Hyundai IPO has been subscribed 1.19 times so far, retail investors are hesitant in investing money!

Hyundai IPO has been subscribed 1.19 times so far, retail investors are hesitant in investing money!


Hyundai Motor India Limited IPO is open for investment today till 17th October. That means today is the last chance to place bets in this IPO. Let us tell you that this issue was opened on 15th October. The IPO of Hyundai Motor India, the Indian unit of South Korean vehicle manufacturer Hyundai, is the largest IPO in the country. It has overtaken the Rs 21,000 crore IPO of Life Insurance Corporation of India (LIC). However, in the last two days this issue has received a lukewarm response. This issue of approximately Rs 27,870 crore was subscribed only 42% till October 15-16. According to data till 1 pm today, this issue has been subscribed 1.19 times. This IPO was fully subscribed from its QIB segment while the retail quota has not been filled yet. Let us tell you that the price band of IPO is Rs 1,960 per share.

subscribe which part how much

According to NSE data, retail investors subscribed only 38% of the shares, while non-institutional investors subscribed 26%. At the same time, 58% subscription has been received in the qualified institutional buyers (QIB) portion. The employee portion has received 1.30 times subscription. Let us tell you that on the first day of the bidding process, only 18% of Hyundai Motor India IPO was subscribed. According to the data, bids were received for 4,17,21,442 shares against the offer of 9,97,69,810 shares under the IPO of size Rs 27,870 crore.

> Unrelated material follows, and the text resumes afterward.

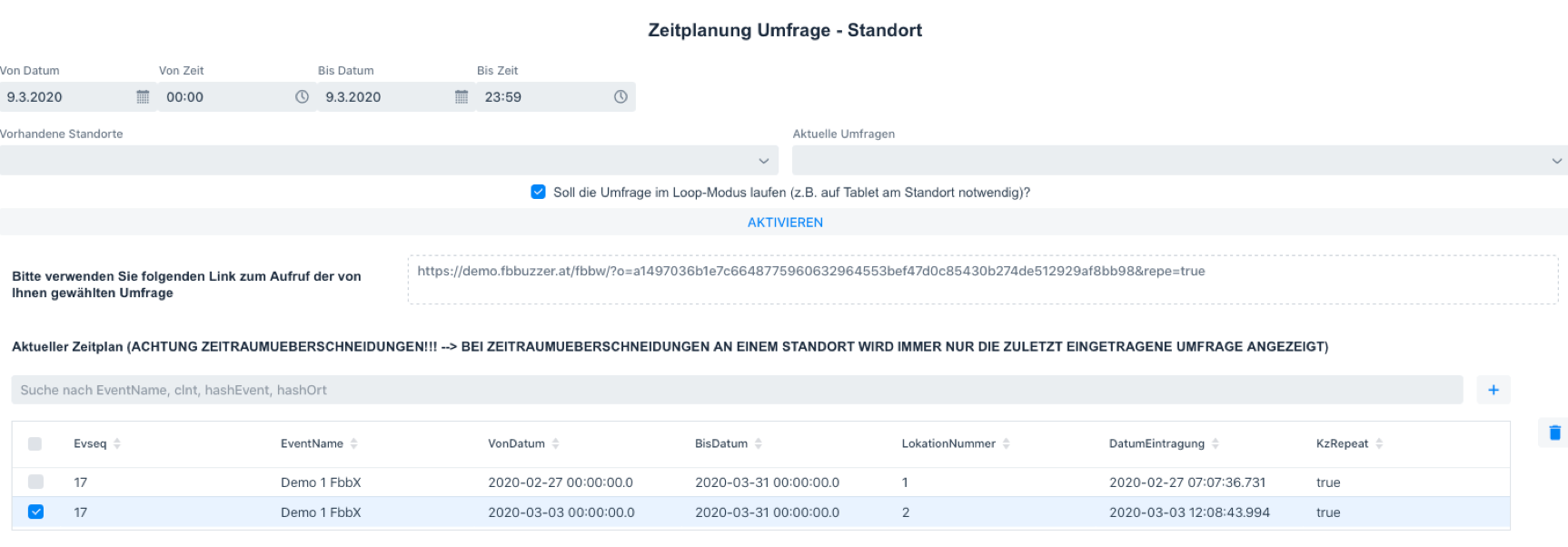
Task: Open the Von Zeit clock picker
Action: coord(302,97)
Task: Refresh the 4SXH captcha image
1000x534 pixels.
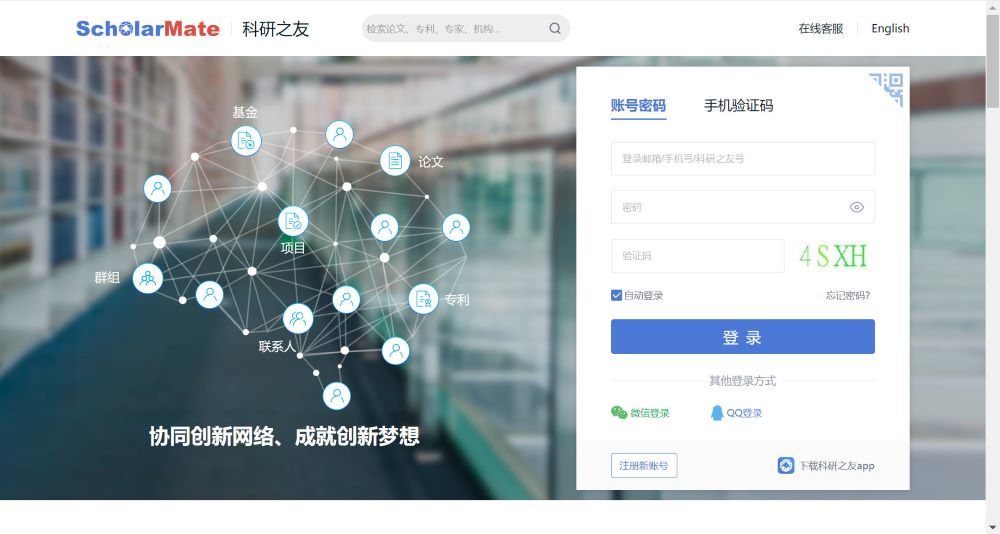Action: [x=833, y=256]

Why are investors not subscribing?

– The biggest reason behind not subscribing or reducing the IPO is the continuously falling price of its gray market premium i.e. GMP. Let us tell you that according to Investorgain.com, the GMP of this IPO has fallen by 97% in the last 20 days.

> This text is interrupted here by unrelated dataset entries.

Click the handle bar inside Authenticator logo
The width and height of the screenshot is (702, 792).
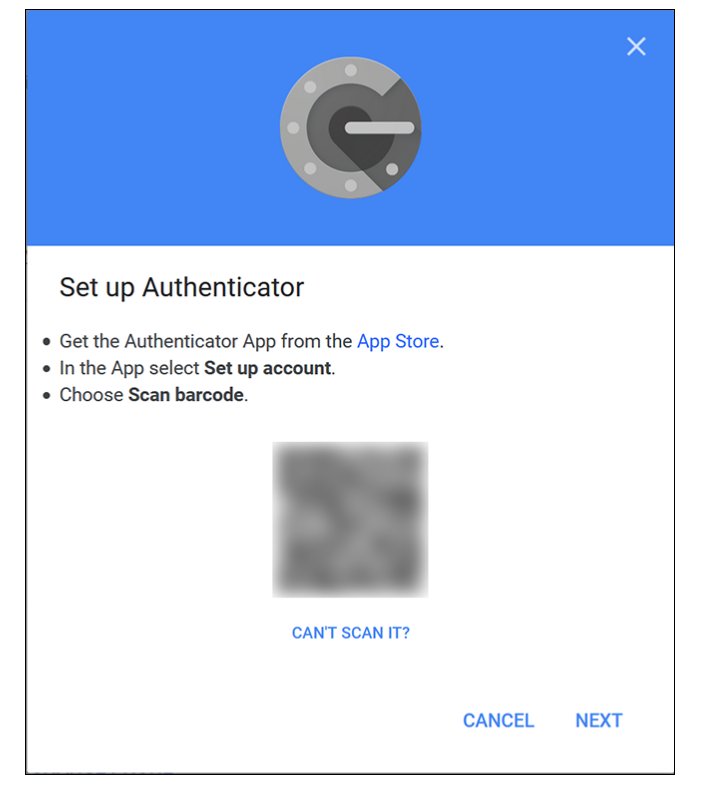click(379, 128)
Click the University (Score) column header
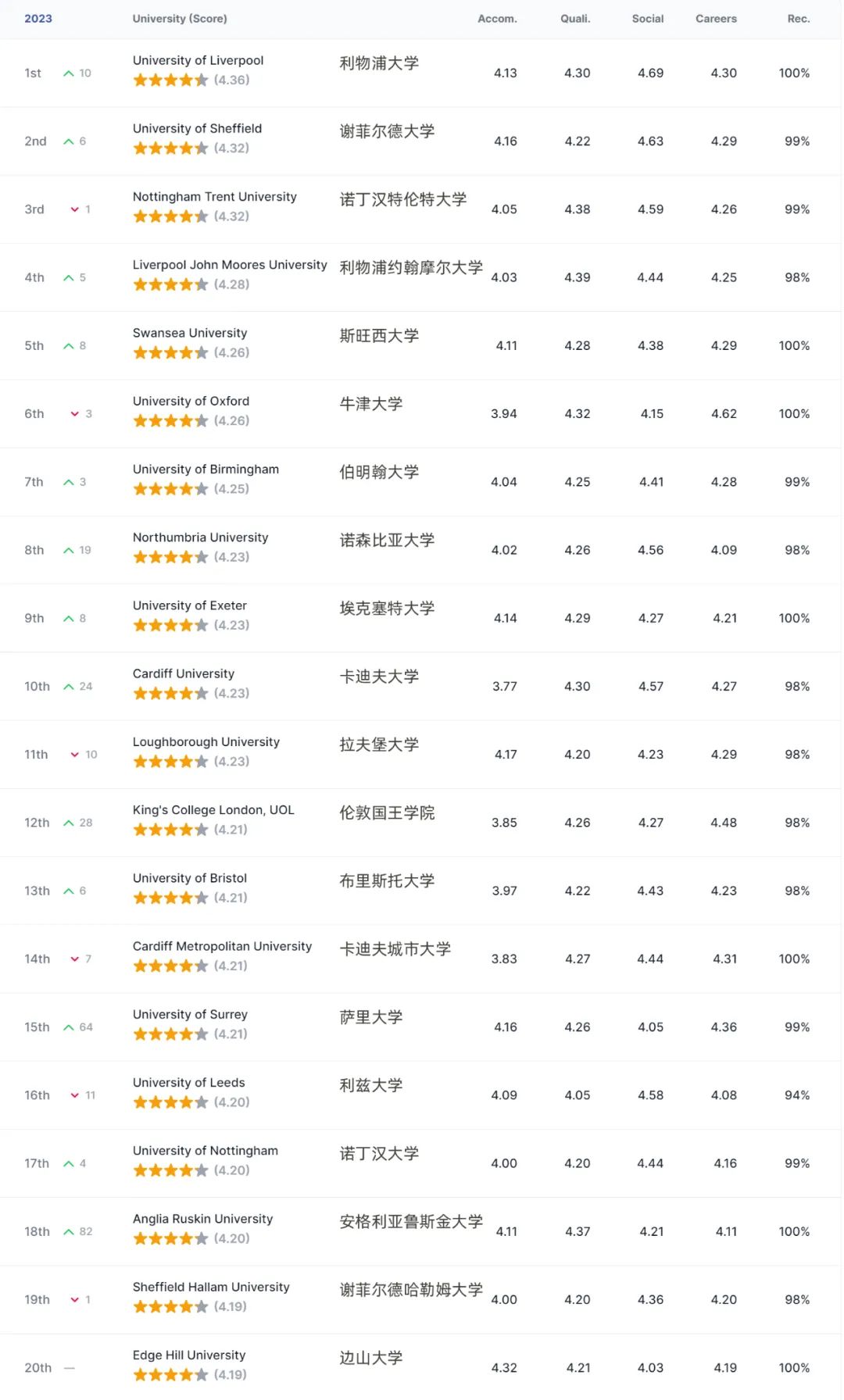The width and height of the screenshot is (844, 1400). (x=180, y=19)
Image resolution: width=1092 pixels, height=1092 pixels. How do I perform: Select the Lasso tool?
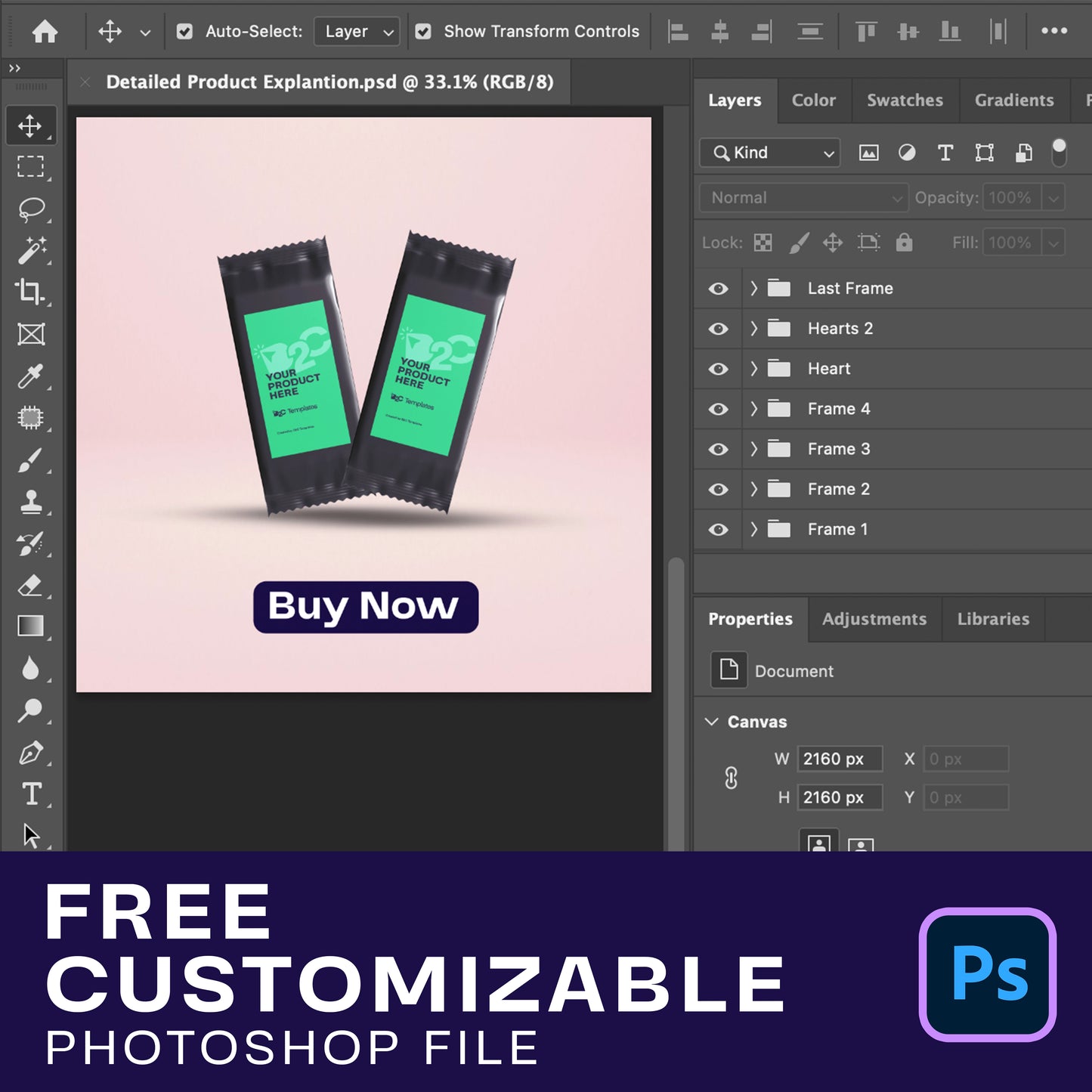(x=31, y=209)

– This IPO is completely based on OFS and no new equity shares have been issued. That means the amount that will come from the IPO will not go to the company but to the promoter. This means that the money raised from IPO will not be used for the growth of the company.

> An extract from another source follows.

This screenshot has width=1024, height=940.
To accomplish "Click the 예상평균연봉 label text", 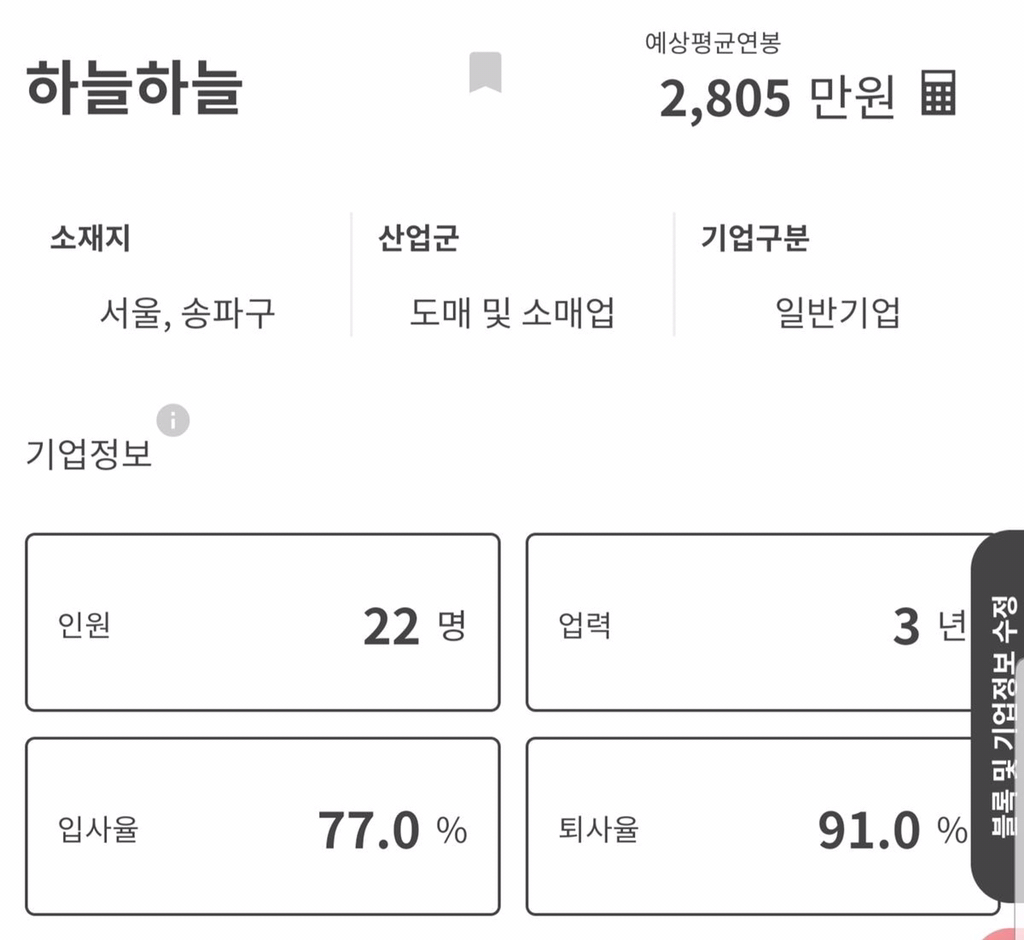I will point(712,43).
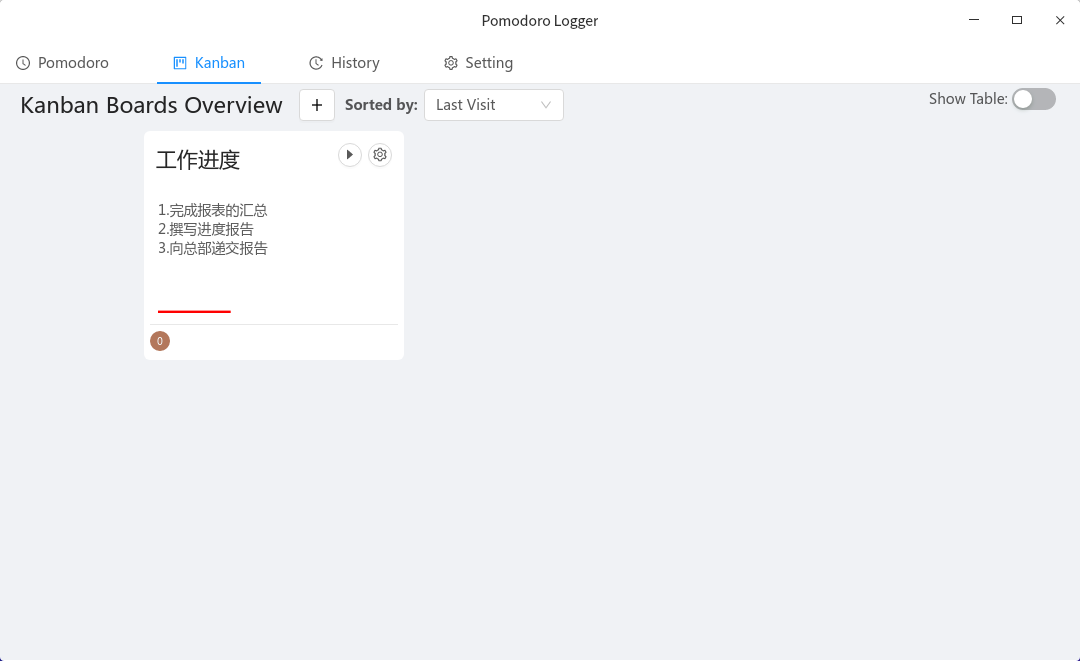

Apart from this, according to some market analysts, the company has kept the valuation of its IPO quite expensive. It should have been cheaper. In such a situation, interested investors are expecting some correction after the listing.

GMP has fallen by 97%

The biggest reason behind the lukewarm response to Hyundai Motor India Limited IPO is the continuously falling prices of gray market premium i.e. GMP. Let us tell you that the share prices of Hyundai Motor India are continuously falling in the unlisted market. According to Investorgain.com, the GMP of this IPO has fallen by 97% in the last 20 days alone. The GMP of Hyundai IPO on 27th September was ₹570 and today on 17th October it has come down to ₹17. The premium at Rs 17 is indicating flat listing of GMP company’s shares. Because according to this, the shares of the company can be listed at (upper price band Rs 1960 + latest GMP 17) = Rs 1977. It is only 0.87% above the price band.

What do experts say?

According to most of the brokerage companies, Hyundai Motor’s IPO can be taken for the long term. Brokerage firms including Arihant Capital, ICICI Direct, KR Choksi Research, SBI Securities and IDBI Capital have given ‘Subscribe’ ratings to Hyundai Motor IPO. Apart from this, Anand Rathi Research, LKP Securities, Arihant Capital and Aditya Birla Money have recommended placing stakes in Hyundai Motor IPO for long term investment.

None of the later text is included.